Caixa única, quadro único de funcionalismo; direcção tripartidamente escolhida,- um terço pelos contribuintes, um terço pelos beneficiários e um outro pelo Governo. Caixas profissionais, para quê? Se, por comodidade técnica, rasuramos a diversidade dos riscos - a indústrias esgotantes de forças dos seus operários em comparação com outras que menos esforço físico exigem, outras extremamente mecanizadas em relação com outras que não o são, numas com um peso fiscal exíguo em relação à carga social que às vezes é quíntupla dos seus impostos - para lhes dar a todas uma taxa igual. Essa taxa não foi considerada em função da produtividade industrial e económica e daí resulta a fuga à carga social de algumas indústrias ricas e extremamente mecanizadas.
O Sr. Galheiros Lopes: - Mas esses encargos com pessoal são considerados no estabelecimento da taxa industrial. Assim se procede para a determinação do preço de alguns produtos. Deste modo não pode haver benefício algum para as empresas se se der qualquer diminuição desses encargos.
O Orador: - Tais encargos são absorvidos pelo consumidor, e não pela indústria. A margem de lucros é feita pela alta de preços, e o consumidor é que sofre.
O aparte de V. Ex.ª quando muito refere-se às indústrias tarifadas, e não pode corresponder aos sectores económicos livres, como aliás o ilustre Deputado reconhece.
Mas, continuando:
Nessa reforma dos serviços de previdência, que em muito boas mãos se encontra, as do Sr. Ministro das Corporações, há que, salvo melhor parecer, conservar na organização unitária as vantagens que poderia apresentar a multiplicidade das caixas por uma certa desconcentração e descentralização de serviços. Mas, por Deus, não deixar investimentos dessa importância para o País fazerem-se num regime de microeconomia, em lugar de se realizarem com um critério de macroeconomia.

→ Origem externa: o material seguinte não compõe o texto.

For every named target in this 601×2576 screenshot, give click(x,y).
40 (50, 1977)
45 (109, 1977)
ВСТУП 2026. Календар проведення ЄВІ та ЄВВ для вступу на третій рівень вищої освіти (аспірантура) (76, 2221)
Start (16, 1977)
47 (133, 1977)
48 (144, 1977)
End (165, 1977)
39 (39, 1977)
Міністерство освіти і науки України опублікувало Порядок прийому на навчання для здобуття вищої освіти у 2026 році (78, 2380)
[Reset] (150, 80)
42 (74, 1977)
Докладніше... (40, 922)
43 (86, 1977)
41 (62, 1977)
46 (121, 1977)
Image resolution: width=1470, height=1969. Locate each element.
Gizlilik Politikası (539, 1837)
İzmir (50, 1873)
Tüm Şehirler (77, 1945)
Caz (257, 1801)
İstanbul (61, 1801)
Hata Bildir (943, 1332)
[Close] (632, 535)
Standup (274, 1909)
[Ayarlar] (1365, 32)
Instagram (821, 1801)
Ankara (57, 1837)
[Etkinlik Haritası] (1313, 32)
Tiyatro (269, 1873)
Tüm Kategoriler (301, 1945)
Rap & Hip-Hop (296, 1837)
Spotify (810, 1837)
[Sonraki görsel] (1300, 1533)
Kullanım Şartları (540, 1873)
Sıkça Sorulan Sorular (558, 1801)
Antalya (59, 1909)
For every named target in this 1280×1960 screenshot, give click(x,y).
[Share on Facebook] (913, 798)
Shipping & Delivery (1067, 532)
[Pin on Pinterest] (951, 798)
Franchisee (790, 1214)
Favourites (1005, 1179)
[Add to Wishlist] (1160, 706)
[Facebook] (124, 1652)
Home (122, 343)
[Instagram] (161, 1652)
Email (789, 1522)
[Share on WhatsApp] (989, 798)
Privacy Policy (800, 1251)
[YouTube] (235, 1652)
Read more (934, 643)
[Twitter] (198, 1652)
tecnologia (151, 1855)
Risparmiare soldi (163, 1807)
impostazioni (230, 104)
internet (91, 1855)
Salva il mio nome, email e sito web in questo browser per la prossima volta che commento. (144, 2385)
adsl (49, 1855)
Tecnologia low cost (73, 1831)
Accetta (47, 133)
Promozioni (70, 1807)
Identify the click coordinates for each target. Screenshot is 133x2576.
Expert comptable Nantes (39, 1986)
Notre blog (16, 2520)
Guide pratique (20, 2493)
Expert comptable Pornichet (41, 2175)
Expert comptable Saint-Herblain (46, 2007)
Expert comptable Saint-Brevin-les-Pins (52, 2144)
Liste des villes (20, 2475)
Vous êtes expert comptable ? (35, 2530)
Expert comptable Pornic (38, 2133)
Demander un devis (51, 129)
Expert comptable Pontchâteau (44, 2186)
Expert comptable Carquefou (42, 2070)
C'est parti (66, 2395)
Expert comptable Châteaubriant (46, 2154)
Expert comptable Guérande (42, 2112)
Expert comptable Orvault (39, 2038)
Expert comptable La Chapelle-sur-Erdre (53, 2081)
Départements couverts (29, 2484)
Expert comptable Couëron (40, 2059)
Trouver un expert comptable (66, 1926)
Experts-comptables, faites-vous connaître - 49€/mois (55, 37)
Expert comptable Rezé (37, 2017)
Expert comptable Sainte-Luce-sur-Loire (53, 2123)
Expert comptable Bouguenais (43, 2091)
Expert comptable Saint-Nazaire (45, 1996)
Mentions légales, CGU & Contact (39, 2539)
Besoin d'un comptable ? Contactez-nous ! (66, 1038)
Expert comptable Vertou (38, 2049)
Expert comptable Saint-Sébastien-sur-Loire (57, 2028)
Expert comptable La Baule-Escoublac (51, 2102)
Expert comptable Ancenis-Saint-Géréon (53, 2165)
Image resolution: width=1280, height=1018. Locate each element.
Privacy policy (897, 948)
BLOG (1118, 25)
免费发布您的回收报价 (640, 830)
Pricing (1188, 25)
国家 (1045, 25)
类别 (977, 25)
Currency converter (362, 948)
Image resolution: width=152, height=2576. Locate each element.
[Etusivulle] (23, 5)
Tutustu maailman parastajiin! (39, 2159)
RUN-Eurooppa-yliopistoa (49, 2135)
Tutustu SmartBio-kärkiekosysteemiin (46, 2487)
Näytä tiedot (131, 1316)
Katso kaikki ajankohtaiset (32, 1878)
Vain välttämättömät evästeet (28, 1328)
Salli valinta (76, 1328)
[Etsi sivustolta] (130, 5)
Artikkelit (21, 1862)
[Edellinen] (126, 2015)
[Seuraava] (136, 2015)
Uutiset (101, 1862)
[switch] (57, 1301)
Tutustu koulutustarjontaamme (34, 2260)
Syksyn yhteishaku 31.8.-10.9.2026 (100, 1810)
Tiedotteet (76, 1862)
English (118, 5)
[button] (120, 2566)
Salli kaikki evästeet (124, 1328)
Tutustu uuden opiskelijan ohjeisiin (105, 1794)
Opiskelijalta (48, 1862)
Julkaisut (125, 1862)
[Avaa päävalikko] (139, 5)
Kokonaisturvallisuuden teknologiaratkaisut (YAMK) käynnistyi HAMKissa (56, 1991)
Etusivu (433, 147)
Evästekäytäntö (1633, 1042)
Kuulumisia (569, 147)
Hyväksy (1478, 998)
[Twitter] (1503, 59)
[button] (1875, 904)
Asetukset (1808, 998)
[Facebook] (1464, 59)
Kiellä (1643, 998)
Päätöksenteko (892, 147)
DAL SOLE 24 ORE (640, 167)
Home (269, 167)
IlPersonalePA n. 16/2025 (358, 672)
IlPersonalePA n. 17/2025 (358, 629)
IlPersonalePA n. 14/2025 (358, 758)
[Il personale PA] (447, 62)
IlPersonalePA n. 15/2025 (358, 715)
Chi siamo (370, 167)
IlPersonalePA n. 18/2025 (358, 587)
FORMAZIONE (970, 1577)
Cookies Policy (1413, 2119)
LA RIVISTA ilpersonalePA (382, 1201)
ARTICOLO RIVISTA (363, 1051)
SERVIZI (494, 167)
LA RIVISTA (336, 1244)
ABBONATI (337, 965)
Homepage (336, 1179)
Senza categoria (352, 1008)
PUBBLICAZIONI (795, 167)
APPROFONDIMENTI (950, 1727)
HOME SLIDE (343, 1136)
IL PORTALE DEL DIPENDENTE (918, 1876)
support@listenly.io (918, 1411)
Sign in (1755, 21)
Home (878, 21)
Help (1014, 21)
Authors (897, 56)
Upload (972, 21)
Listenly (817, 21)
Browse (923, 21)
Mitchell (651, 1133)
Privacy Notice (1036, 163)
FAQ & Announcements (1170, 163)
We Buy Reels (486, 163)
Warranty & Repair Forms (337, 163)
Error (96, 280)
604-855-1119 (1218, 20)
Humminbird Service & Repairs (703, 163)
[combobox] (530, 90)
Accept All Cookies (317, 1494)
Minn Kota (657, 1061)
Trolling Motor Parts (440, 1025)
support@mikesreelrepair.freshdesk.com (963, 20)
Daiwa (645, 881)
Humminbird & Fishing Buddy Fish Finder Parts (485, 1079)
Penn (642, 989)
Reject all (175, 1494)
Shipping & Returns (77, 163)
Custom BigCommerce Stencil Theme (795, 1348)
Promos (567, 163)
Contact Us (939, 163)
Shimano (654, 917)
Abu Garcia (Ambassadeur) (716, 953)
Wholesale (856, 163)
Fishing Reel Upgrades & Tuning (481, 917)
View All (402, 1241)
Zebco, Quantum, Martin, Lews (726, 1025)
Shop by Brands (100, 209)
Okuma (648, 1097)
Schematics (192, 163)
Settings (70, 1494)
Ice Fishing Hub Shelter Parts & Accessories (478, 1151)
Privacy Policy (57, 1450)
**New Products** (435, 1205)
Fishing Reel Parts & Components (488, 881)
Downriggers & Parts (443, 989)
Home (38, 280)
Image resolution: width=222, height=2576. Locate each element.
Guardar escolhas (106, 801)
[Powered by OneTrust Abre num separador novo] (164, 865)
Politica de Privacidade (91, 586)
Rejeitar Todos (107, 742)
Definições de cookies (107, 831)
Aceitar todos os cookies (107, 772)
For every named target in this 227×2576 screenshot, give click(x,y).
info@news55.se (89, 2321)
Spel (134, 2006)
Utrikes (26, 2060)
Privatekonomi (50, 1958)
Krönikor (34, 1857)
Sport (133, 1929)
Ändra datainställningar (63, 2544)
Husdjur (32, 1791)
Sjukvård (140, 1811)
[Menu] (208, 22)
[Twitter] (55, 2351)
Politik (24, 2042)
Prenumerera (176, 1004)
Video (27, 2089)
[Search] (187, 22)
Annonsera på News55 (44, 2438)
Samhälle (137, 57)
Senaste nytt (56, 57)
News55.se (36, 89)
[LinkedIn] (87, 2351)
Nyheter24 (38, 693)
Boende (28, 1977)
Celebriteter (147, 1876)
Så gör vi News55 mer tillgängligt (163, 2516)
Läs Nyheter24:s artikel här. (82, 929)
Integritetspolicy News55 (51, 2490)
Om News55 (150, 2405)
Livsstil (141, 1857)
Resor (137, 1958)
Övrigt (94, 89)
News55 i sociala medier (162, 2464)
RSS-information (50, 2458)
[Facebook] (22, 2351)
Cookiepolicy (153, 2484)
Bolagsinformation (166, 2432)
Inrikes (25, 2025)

Nos países anglo-saxónicos o espectro da insegurança é o desemprego; em Portugal a doença, e mais do que a doença, o risco de uma operação cirúrgica quantiosa e totalmente, desequilibradora do pequeno orçamento familiar.
Não obtive os dados necessários, apesar da boa vontade competente dos serviços médico-sociais, para avaliar como este risco poderia ser coberto ou como ele era indirectamente resolvido pelos subsídios pagos durante o período operatório.
Um verdadeiro corporativismo instaura um regime de segurança económica que facilita e garante a própria segurança social, elimina o desemprego. Vivemos na euforia da guerra, do pós-guerra e do rearmamento, mas, se um dia sentirmos sobre nós as duras garras da crise de reconversão, certamente o esquema tão descorporativizado que fizemos para o desemprego no Ministério das Obras Públicas há-de entrar em séria crise.
Evidentemente que o Ministério das Obras Públicas dá uma taxa de meio por cento, generosamente, para a assistência, mas a certa altura, em Fevereiro, desapareceu a assistência nas corporações, sem que a taxa fosse revertida para o primeiro daqueles Ministérios. Continua a receber-se nas corporações o meio por cento que generosamente é dado para a assistência pelo Ministério das Obras Públicas, quando afinal a assistência desapareceu com a publicação do decreto de Fevereiro.
O Sr. Melo Machado: - V. Ex.ª pretende solucionar o problema por meio da assistência?
O Orador: - Não quero; o que queria era que se não. perdessem as verbas para o fim a que a lei as destinava.
O Sr. Cerveira Pinto: - O meio por cento não vai para o Ministério das Corporações, mas sim para as caixas, onde tem a sua aplicação.
O Orador: - Quer dizer: vai para as parafinanças, mas não aproveitado para fins de beneficência.
O Sr. Cerveira Pinto: - Continuo a dizer que vai para as caixas, porque não percebo o que são as parafinanças.
O Orador: - Parafinanças é um termo técnico que se aplica a todas as receitas e despesas que, pertencentes embora ao quadrante das funções do Estado, não figuram discriminadamente no seu orçamento.
Pela maneira como esclarece o Sr. Deputado Cerveira Pinto resulta daí uma auto-assistência para as caixas, porque a caridade bem ordenada começa por si própria.